Description of the artwork «Self-portrait»

Rene Magritte liked to make riddles and did not like to attract too much attention. For decades, he managed to fool and puzzle the audience, while remaining in the shadows. The artist “encrypted himself” in numerous canvases - the very ones depicting a mysterious man in a bowler hat, who over the years turned into a kind of alter ego of Magritte. This person appears on the artist’s canvases at least 53 times. And if you recall his "propagated" image from the painting "Golconda”, Then to this number you can safely add a couple dozen. A person in a bowler hat is always a riddle - sometimes humorous, and sometimes threatening.

For the first time this hero appeared in the picture "Lonely Walker's Thoughts"(1926), shortly after the start of the surreal period in the work of Magritte.
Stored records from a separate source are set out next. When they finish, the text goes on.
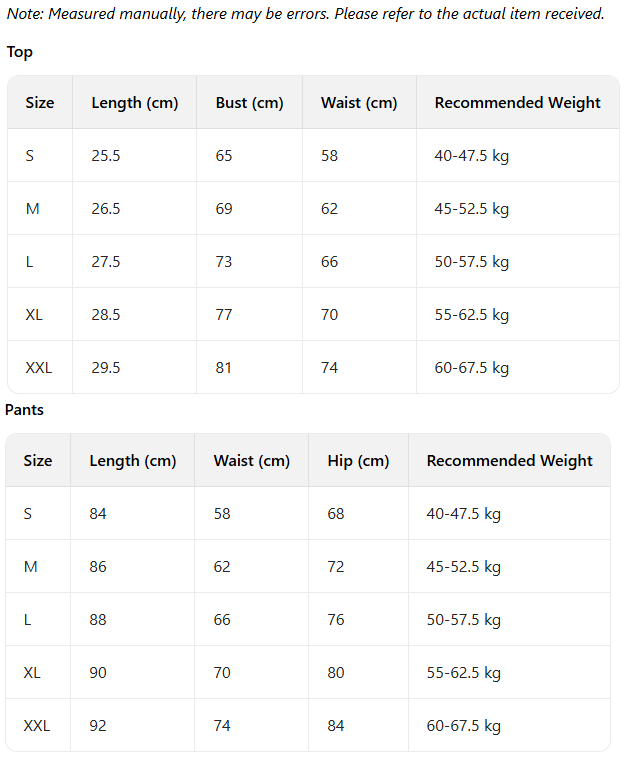Click the 'Waist (cm)' header in Pants table
The height and width of the screenshot is (773, 632).
coord(251,461)
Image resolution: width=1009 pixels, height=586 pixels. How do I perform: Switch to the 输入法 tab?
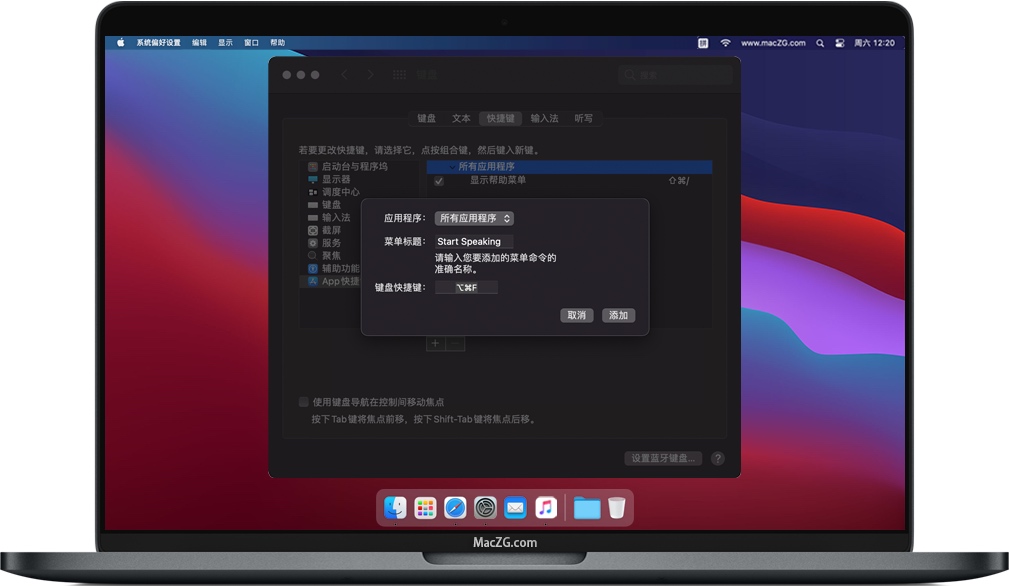tap(544, 118)
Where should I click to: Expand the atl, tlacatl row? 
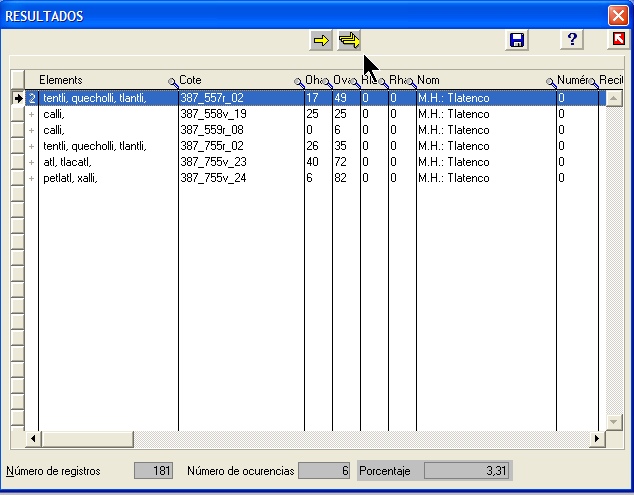click(x=31, y=163)
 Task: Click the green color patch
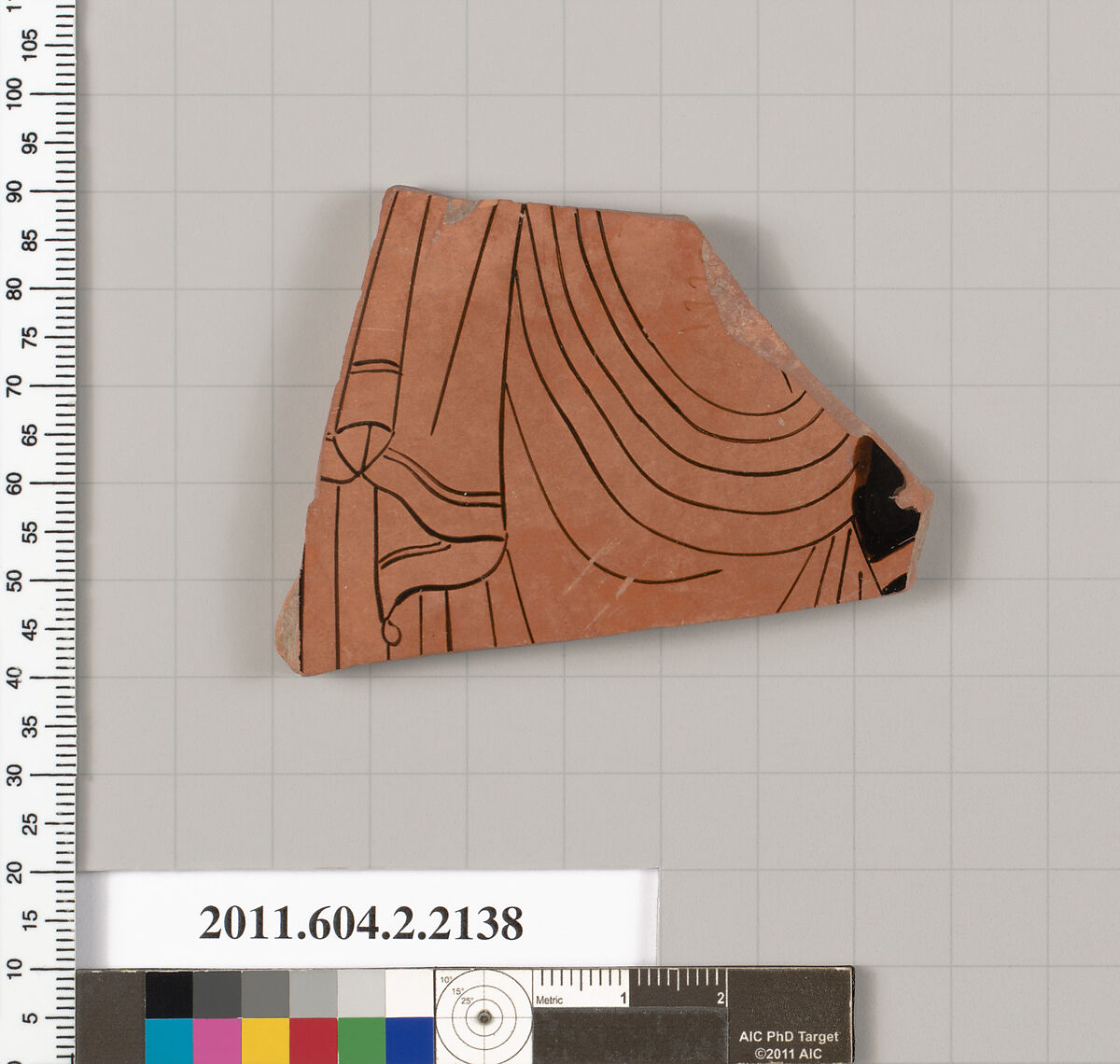coord(361,1040)
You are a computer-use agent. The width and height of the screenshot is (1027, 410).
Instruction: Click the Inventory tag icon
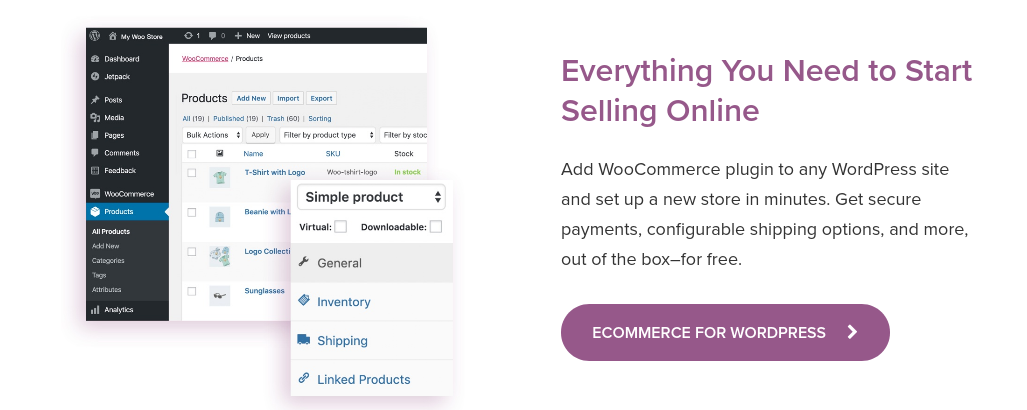click(x=303, y=300)
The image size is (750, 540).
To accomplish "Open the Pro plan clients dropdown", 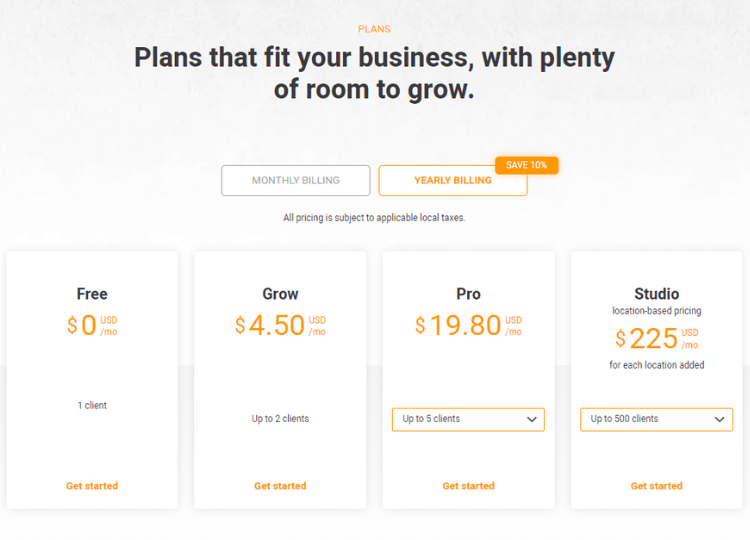I will click(468, 419).
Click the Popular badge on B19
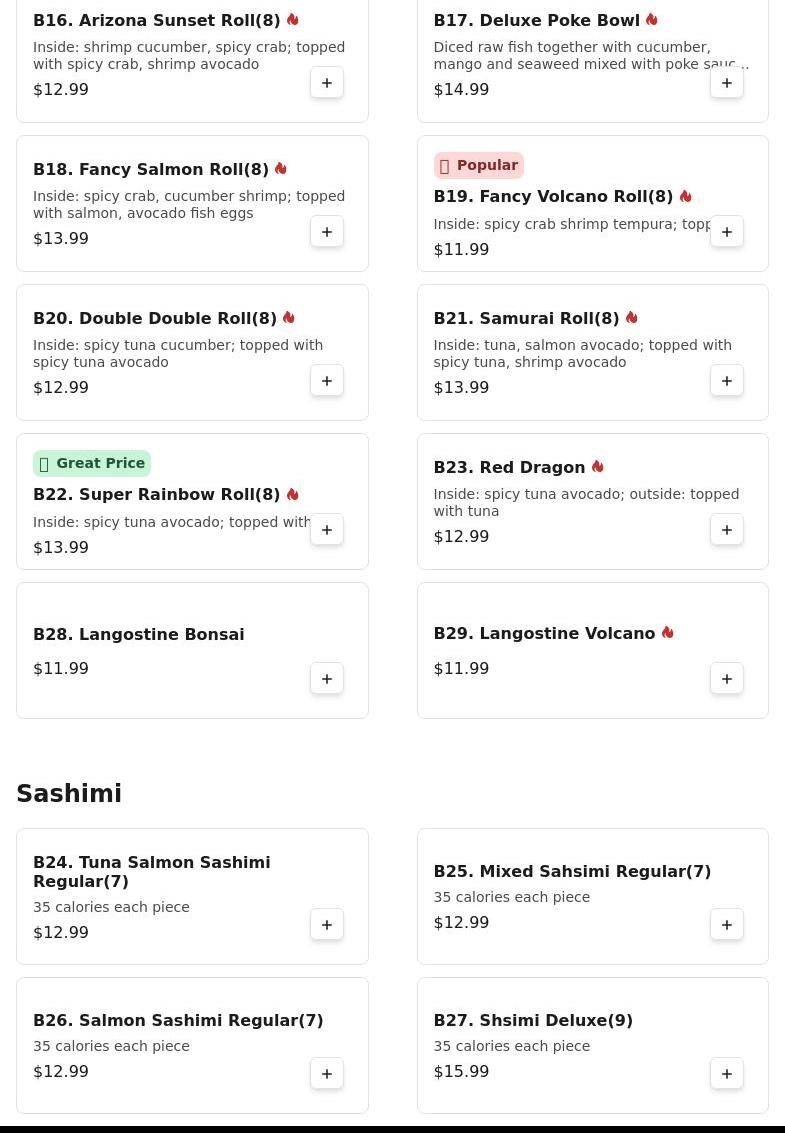785x1133 pixels. click(479, 165)
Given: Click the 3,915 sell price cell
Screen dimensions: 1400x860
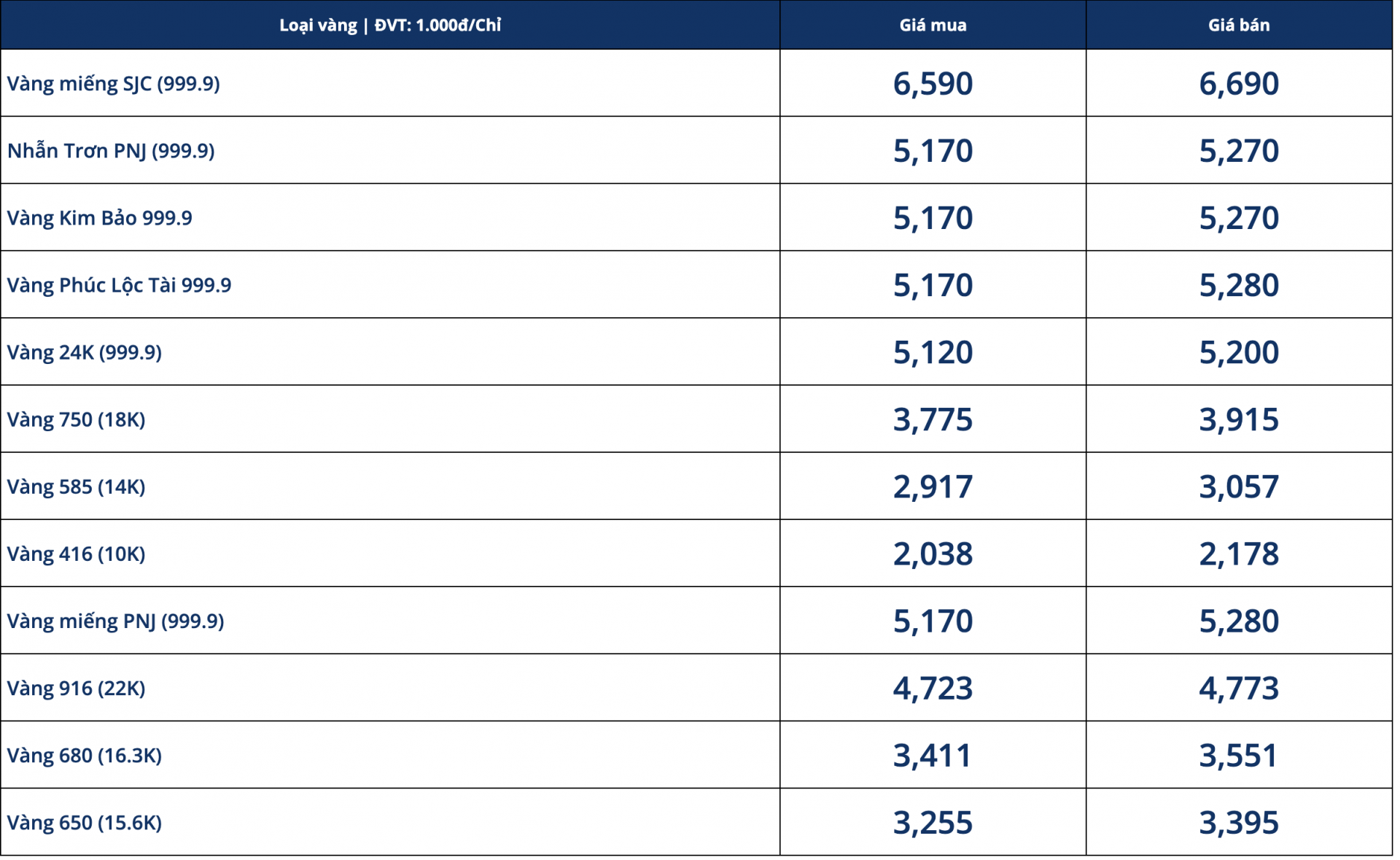Looking at the screenshot, I should click(1238, 419).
On this canvas, the man in the bowler turned his back to the viewer, as in many subsequent works. In other paintings, we can already see his face, but almost always not entirely - it is hidden, for example, by an apple or a flying white dove. This is the main focus of Magritte: he does not allow the viewer to see himself as a whole. The same can be said of the two portraits that suggest autobiography - “The attempt of the impossible"(1928) and"Clairvoyance"(1936). Both canvases depict the artist at work, but only his profile can be seen. In addition, the hero seems so enthusiastic about the creative process that it even becomes a little uncomfortable, as if you were spying on him in the keyhole.

The only work by Rene Magritte, unambiguously called a self-portrait, is the cubist canvas of 1923. However, even here the artist does not allow the viewer to discern his “true face”, hiding him in a heap of colored planes.